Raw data
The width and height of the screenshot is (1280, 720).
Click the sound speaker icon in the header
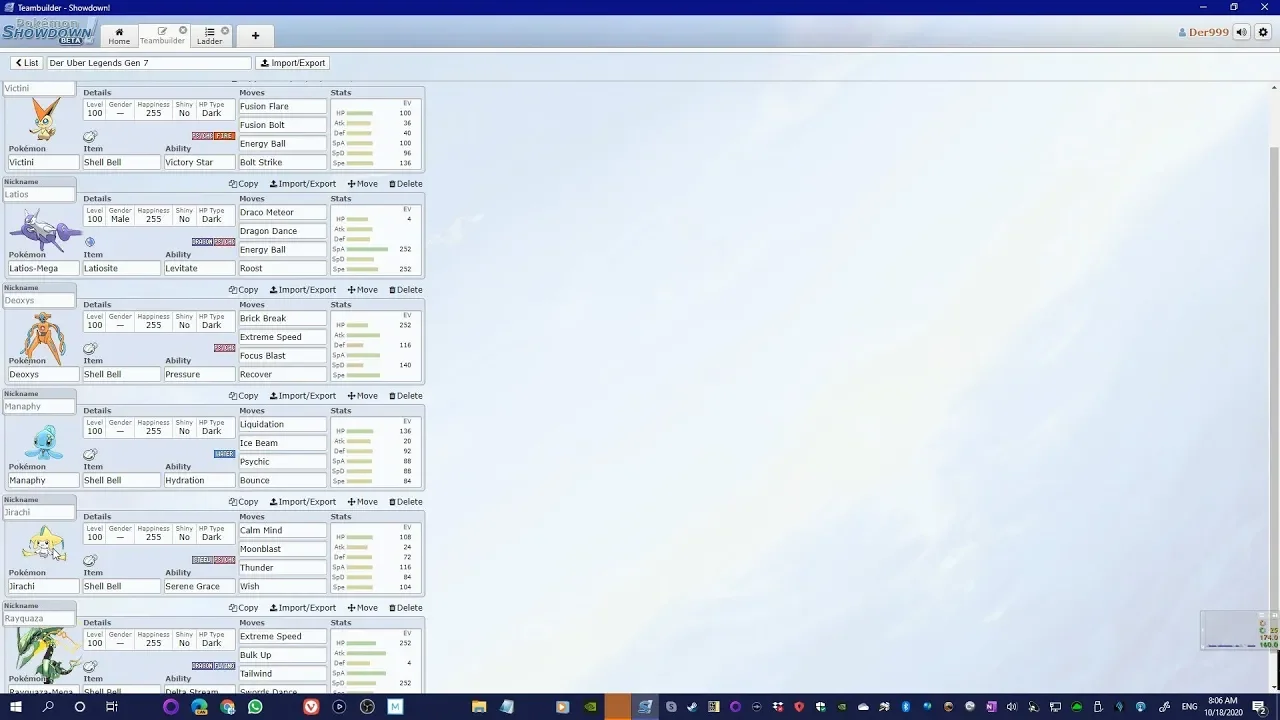click(1241, 32)
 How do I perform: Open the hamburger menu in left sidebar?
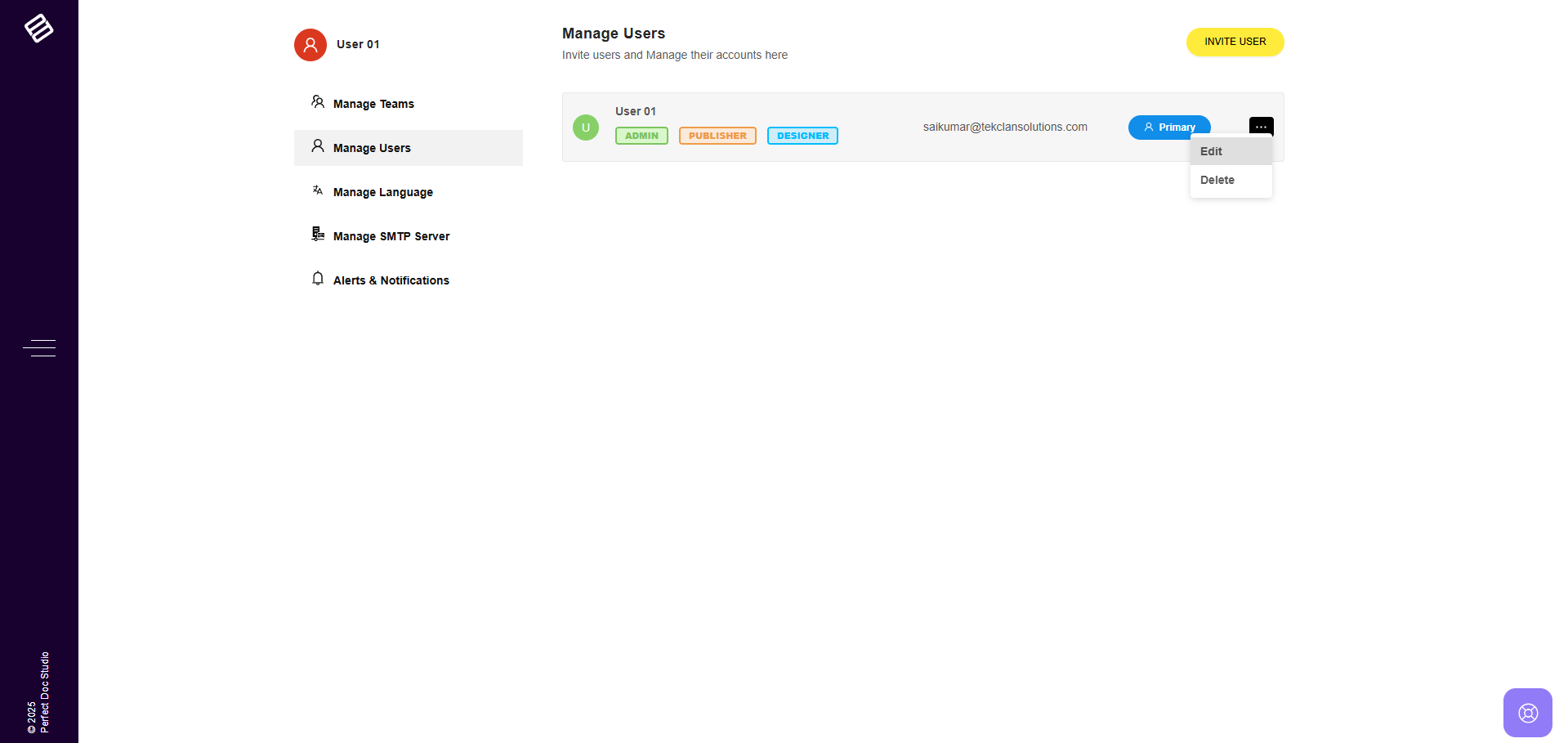pos(39,348)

Directions
Recast the data above as a JSON list of strings, one string per line, leaving out blank lines and the pictures. Begin at the line that contains "How do I perform: Open" and continue through the end of the data.

Final answer
[
  " How do I perform: Open the hamburger menu in left sidebar?",
  "pos(39,348)"
]